Dead daughter, dilatory dad

Nixzmary Brown was the seven-year-old girl whose grim fate made New York City headlines this winter: she was allegedly tortured, bound and eventually beaten to death by her stepfather while her mother stood by. In the latest development, Nixzmary’s biological father, Abdurrahman Mian, who had lost touch with her mother around the time of the child’s birth and never laid eyes on his daughter during her lifetime, has surfaced with plans to file legal papers asking to be named administrator of the girl’s estate, in preference to her maternal grandmother. The mother’s relatives contend that his newfound manifestation of paternal sentiment may relate to the likelihood that Nixzmary’s estate could be worth millions pending the outcome of expected wrongful-death lawsuits against public agencies that failed to protect her. (Lorena Mongelli and Alex Ginsberg, “He Is the Birth Dad Nixzmary Never Knew”, New York Post, Mar. 17). For another father who rediscovered the love of his child once a multimillion dollar judgment was possible, see Jul. 18, 2005.

Wal*ocaust

It’s blatantly a parody, coupled with social criticism of the world’s largest retailer, but Wal-Mart had its lawyers fire off nastygrams to computer store owner Charles Smith and, perhaps more effectively, to CafePress.
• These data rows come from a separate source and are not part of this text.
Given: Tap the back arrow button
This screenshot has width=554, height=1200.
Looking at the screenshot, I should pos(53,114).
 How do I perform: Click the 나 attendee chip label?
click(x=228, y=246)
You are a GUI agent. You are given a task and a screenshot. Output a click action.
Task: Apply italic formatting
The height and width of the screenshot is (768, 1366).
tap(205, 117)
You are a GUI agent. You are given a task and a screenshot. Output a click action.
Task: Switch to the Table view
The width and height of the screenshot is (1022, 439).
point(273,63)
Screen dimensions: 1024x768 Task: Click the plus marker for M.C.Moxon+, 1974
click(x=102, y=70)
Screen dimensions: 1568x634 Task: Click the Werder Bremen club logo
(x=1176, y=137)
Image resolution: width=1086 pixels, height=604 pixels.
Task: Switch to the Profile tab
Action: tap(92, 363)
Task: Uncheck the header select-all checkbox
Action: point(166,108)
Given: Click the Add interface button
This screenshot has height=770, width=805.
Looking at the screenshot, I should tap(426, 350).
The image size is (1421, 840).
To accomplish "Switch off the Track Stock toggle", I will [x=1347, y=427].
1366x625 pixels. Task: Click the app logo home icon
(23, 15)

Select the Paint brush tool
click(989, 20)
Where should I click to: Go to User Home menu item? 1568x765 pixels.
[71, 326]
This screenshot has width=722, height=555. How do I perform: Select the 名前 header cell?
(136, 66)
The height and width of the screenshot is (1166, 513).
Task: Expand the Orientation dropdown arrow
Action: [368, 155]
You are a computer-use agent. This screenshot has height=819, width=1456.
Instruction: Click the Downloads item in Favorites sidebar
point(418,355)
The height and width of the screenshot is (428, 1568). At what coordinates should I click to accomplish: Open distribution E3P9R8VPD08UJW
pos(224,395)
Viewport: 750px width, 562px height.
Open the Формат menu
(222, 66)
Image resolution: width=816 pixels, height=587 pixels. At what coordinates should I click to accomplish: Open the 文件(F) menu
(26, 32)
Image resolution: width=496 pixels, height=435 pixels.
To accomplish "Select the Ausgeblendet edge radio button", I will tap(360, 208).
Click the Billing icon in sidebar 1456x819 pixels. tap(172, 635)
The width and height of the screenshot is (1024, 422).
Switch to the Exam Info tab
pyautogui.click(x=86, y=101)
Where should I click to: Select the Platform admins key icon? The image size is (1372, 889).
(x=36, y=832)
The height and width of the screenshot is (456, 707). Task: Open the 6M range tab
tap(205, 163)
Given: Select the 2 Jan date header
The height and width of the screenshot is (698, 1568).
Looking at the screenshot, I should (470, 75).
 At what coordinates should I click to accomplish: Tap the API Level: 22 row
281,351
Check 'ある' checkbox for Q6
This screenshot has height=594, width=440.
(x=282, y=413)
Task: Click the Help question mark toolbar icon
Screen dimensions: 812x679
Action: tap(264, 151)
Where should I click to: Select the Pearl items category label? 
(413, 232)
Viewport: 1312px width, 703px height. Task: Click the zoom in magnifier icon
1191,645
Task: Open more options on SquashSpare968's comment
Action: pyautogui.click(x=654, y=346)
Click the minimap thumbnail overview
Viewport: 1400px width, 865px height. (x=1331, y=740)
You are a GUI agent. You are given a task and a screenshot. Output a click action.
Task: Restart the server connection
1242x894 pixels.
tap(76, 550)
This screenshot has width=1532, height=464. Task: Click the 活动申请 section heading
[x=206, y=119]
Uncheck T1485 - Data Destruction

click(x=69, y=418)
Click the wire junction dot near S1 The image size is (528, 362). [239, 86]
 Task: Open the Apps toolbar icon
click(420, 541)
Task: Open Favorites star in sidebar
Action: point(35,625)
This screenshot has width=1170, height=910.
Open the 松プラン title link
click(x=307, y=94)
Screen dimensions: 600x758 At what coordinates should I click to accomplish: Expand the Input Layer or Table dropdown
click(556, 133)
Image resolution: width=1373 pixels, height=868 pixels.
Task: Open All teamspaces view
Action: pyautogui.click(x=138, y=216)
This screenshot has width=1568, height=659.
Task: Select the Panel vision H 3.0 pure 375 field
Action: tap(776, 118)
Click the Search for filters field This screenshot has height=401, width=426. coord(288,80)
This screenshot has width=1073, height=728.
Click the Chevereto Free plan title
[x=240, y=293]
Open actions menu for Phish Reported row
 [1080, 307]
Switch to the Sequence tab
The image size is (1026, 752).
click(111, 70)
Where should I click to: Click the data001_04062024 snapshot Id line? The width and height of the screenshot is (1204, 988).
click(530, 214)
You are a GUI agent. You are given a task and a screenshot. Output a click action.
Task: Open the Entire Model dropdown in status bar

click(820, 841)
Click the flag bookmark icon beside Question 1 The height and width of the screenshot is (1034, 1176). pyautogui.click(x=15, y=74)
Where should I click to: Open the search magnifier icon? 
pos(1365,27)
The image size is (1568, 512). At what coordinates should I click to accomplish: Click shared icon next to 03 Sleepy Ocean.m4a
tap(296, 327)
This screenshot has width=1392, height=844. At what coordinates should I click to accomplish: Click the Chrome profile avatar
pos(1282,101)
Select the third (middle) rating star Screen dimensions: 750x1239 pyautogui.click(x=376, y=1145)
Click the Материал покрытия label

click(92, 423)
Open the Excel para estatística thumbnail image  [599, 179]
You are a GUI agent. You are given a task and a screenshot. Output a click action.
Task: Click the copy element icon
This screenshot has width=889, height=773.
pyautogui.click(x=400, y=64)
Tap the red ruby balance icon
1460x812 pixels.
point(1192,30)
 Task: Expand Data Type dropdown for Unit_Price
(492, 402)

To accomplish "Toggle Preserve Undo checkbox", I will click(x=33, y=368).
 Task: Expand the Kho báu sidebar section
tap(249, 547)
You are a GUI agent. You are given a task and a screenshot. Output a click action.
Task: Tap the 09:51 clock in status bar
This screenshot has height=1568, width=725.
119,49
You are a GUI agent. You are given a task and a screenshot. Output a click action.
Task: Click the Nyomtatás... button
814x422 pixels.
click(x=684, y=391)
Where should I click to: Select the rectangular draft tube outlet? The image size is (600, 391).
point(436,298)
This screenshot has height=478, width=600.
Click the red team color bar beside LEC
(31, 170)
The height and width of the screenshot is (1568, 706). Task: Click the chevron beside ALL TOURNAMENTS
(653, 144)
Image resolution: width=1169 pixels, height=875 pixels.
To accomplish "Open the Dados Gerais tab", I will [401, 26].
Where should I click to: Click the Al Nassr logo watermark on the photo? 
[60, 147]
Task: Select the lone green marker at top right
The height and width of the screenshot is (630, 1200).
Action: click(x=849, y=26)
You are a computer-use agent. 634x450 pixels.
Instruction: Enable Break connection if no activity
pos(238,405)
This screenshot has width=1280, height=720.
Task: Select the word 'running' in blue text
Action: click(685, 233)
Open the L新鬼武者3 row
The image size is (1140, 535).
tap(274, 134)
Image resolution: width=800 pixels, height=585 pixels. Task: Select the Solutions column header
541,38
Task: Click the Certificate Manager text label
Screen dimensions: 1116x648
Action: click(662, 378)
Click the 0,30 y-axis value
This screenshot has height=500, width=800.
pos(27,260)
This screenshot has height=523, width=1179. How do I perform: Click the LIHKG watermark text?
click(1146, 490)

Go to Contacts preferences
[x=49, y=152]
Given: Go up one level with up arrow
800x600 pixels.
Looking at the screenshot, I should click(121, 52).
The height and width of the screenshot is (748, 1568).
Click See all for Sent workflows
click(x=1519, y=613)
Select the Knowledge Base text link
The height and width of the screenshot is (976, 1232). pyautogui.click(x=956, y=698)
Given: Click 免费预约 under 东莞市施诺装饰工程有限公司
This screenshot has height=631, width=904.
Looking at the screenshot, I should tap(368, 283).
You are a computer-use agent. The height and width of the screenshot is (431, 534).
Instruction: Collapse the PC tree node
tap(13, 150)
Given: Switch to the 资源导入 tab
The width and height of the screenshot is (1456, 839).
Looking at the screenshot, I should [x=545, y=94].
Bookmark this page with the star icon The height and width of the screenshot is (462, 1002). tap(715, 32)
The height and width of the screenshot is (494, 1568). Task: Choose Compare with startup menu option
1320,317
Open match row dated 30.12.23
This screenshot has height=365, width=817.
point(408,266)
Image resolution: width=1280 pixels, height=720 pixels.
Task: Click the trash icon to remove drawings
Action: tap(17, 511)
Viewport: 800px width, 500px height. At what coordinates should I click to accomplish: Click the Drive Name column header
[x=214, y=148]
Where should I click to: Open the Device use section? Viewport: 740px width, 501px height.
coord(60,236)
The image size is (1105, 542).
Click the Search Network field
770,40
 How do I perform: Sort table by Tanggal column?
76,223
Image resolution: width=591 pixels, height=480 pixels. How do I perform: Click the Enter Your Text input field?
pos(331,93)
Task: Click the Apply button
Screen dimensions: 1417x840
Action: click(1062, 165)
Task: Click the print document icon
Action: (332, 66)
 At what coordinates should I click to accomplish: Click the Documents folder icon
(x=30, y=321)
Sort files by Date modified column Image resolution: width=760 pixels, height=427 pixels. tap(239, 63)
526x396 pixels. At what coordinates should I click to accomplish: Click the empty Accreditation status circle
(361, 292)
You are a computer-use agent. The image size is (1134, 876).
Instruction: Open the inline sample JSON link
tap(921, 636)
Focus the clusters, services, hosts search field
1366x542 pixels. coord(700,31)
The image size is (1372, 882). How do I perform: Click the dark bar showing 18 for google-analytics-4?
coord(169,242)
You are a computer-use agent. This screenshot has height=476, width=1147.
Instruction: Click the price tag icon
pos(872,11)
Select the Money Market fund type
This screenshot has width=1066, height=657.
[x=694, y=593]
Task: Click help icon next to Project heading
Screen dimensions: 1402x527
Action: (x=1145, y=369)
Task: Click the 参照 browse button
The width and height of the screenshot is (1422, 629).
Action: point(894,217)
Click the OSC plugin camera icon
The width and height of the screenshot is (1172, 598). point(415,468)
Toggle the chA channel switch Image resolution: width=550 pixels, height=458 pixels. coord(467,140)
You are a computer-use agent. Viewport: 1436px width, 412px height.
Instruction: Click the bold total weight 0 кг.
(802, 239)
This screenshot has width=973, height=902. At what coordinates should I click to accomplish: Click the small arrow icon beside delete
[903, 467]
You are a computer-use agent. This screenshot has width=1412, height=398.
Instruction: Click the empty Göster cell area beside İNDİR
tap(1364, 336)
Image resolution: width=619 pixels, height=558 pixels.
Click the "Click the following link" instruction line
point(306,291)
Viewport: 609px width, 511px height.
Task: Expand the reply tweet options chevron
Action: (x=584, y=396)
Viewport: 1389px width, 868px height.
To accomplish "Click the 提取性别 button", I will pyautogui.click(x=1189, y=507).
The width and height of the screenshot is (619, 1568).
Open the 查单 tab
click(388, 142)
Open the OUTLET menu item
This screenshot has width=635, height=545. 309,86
Now things have proceeded to court. Smith’s website is here. (Abigail Goldman,”Wal-Mart Parodist Sues to Sell Products”, L.A. Times/Chicago Tribune, Mar. 7)(via Housing Panic).

Dating service sued for turning away married man

Attorney John Claassen, formerly of Skadden Arps, is suing online matchmaker eHarmony.com, which declined to list him because he is not yet divorced and it has a rule against listing profiles of persons who admit to being married. He’s claiming marital-status discrimination in his suit, filed in Alameda County. (Knight-Ridder; AP; SFist)(& welcome Sploid readers). More: Akhmed Al-Fayyed explains why he thinks eHarmony might lose (Mar. 29).